** TASK DESCRIPTION **
What is needed is every line from the one holding "Viewport: 1481px width, 812px" to the last line of the data below, printed exactly and without pictures.

* * * * * * * * *

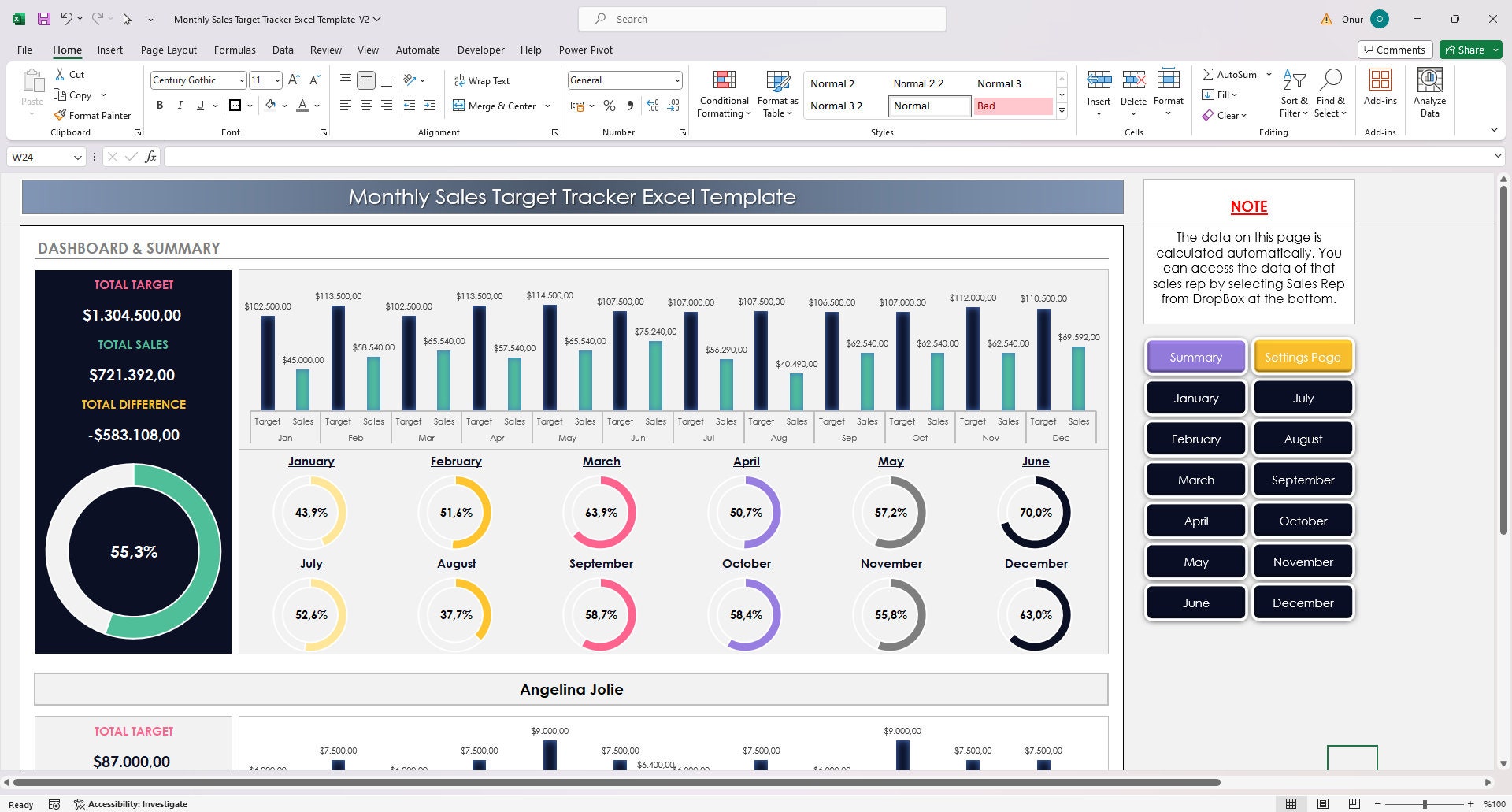Expand the Fill Color options arrow
Image resolution: width=1512 pixels, height=812 pixels.
285,105
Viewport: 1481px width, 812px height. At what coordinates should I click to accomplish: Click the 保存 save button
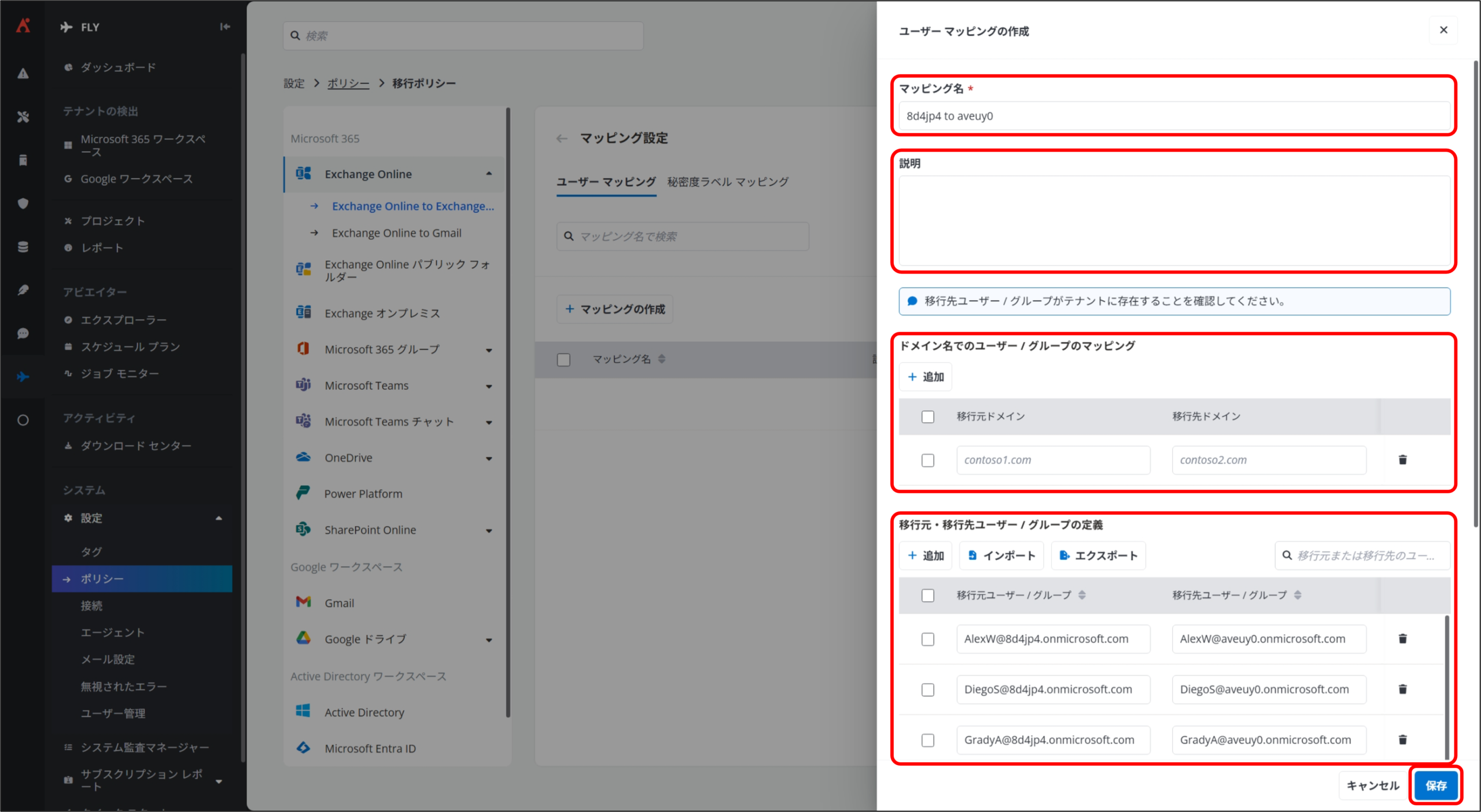pos(1435,785)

* * * * * * * * *

** ANSWER **
Viewport: 1481px width, 812px height. At what coordinates should I click to accomplish: Click the 保存 save button
pos(1435,785)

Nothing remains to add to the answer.